*PROBLEM STATEMENT:*
Search the listing for the word "each". Copy every line where it is found.

++++ RECORDS FOR THIS TASK

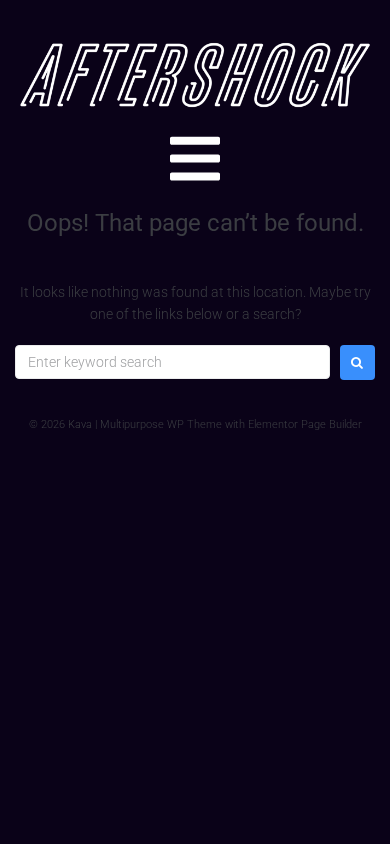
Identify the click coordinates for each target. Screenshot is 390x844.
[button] (195, 158)
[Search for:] (172, 362)
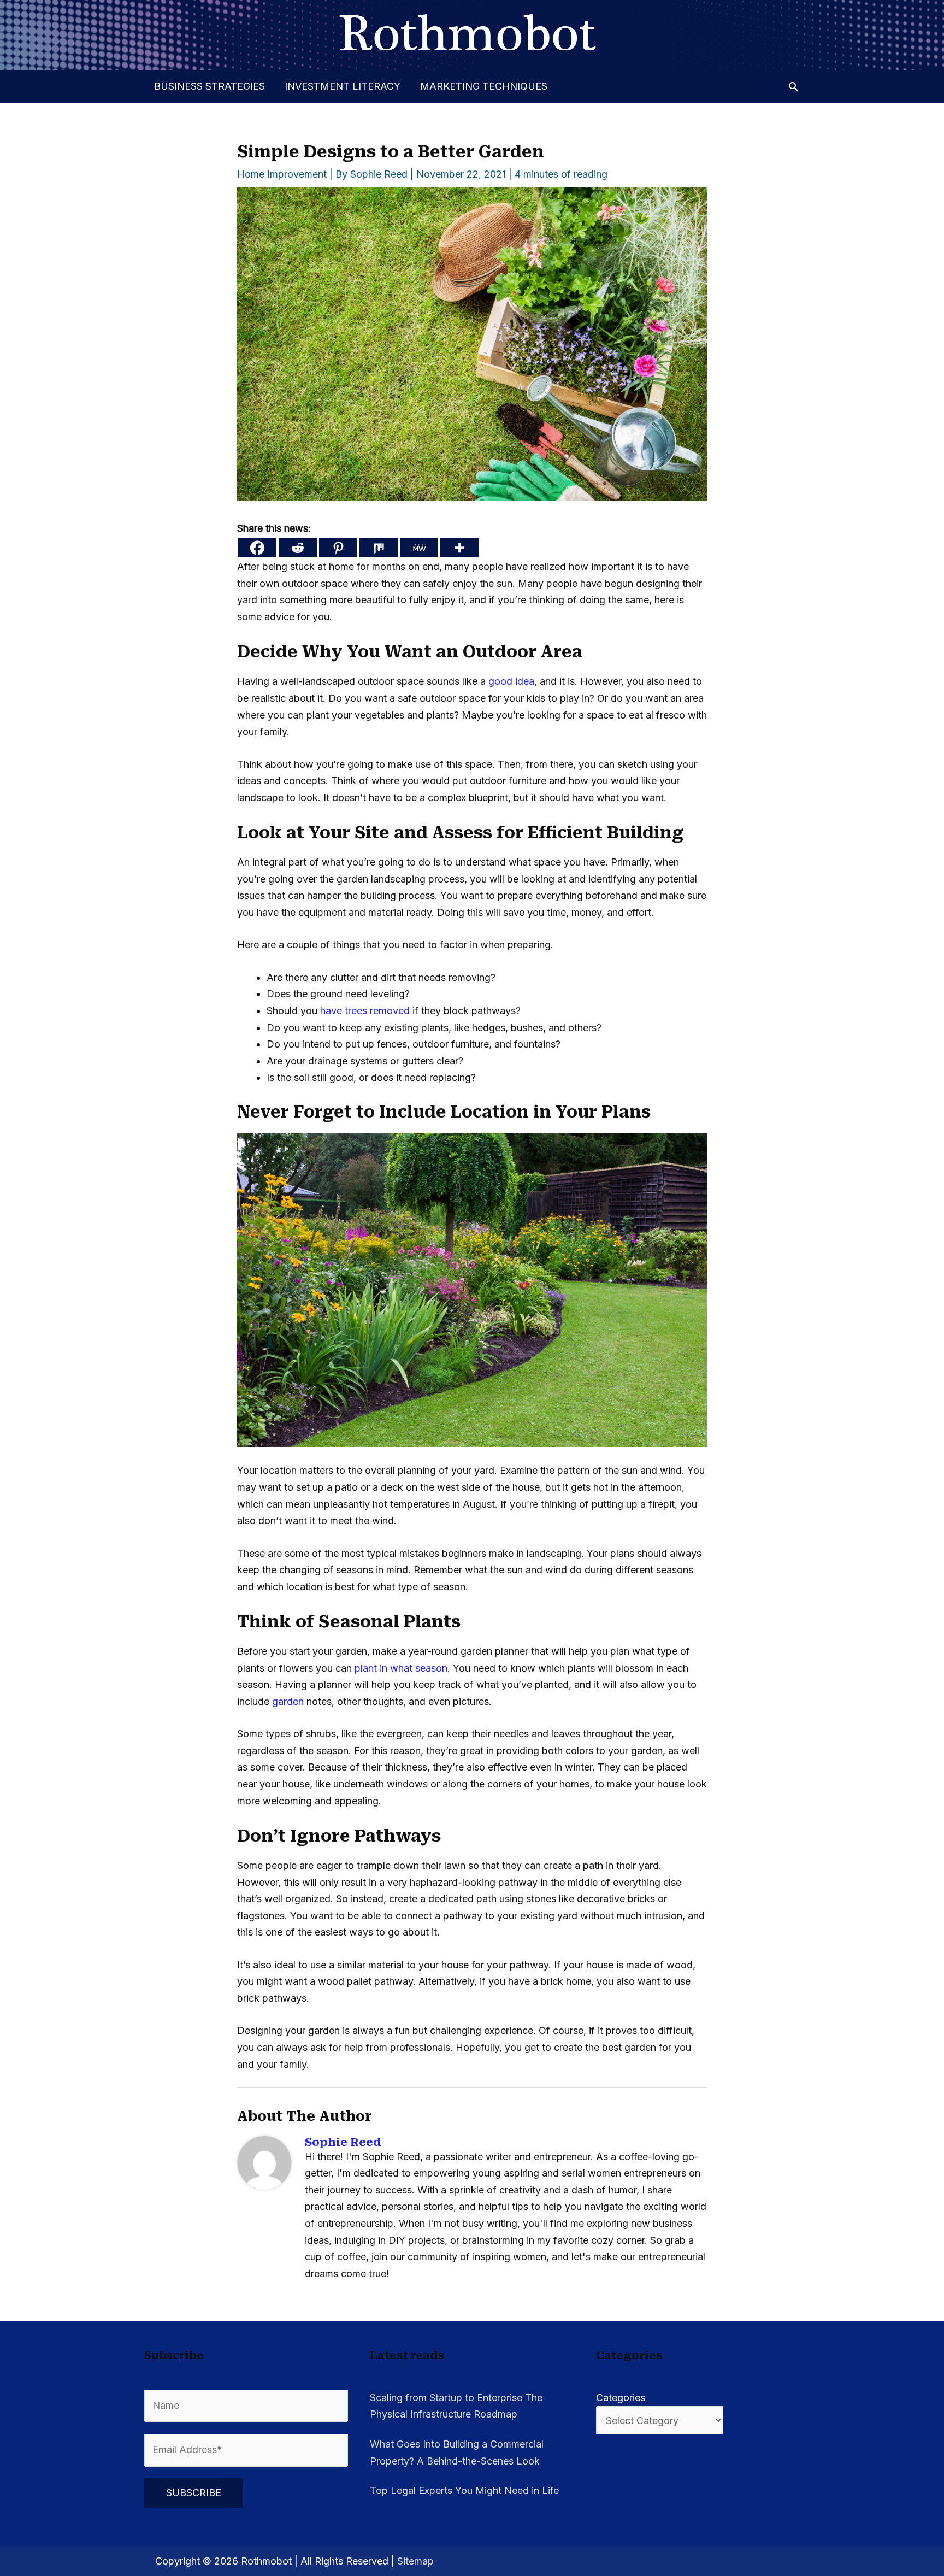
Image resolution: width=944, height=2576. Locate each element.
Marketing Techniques (483, 86)
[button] (793, 86)
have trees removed (365, 1010)
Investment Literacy (342, 86)
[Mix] (378, 547)
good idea (511, 681)
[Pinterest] (338, 547)
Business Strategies (209, 86)
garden (288, 1701)
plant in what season (401, 1668)
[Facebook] (257, 547)
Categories (620, 2397)
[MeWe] (419, 547)
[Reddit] (298, 547)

++++++++

*TASK OUTPUT:*
Identify the click coordinates for each target. Screenshot is 390x844.
Image resolution: width=944, height=2576. Locate each element.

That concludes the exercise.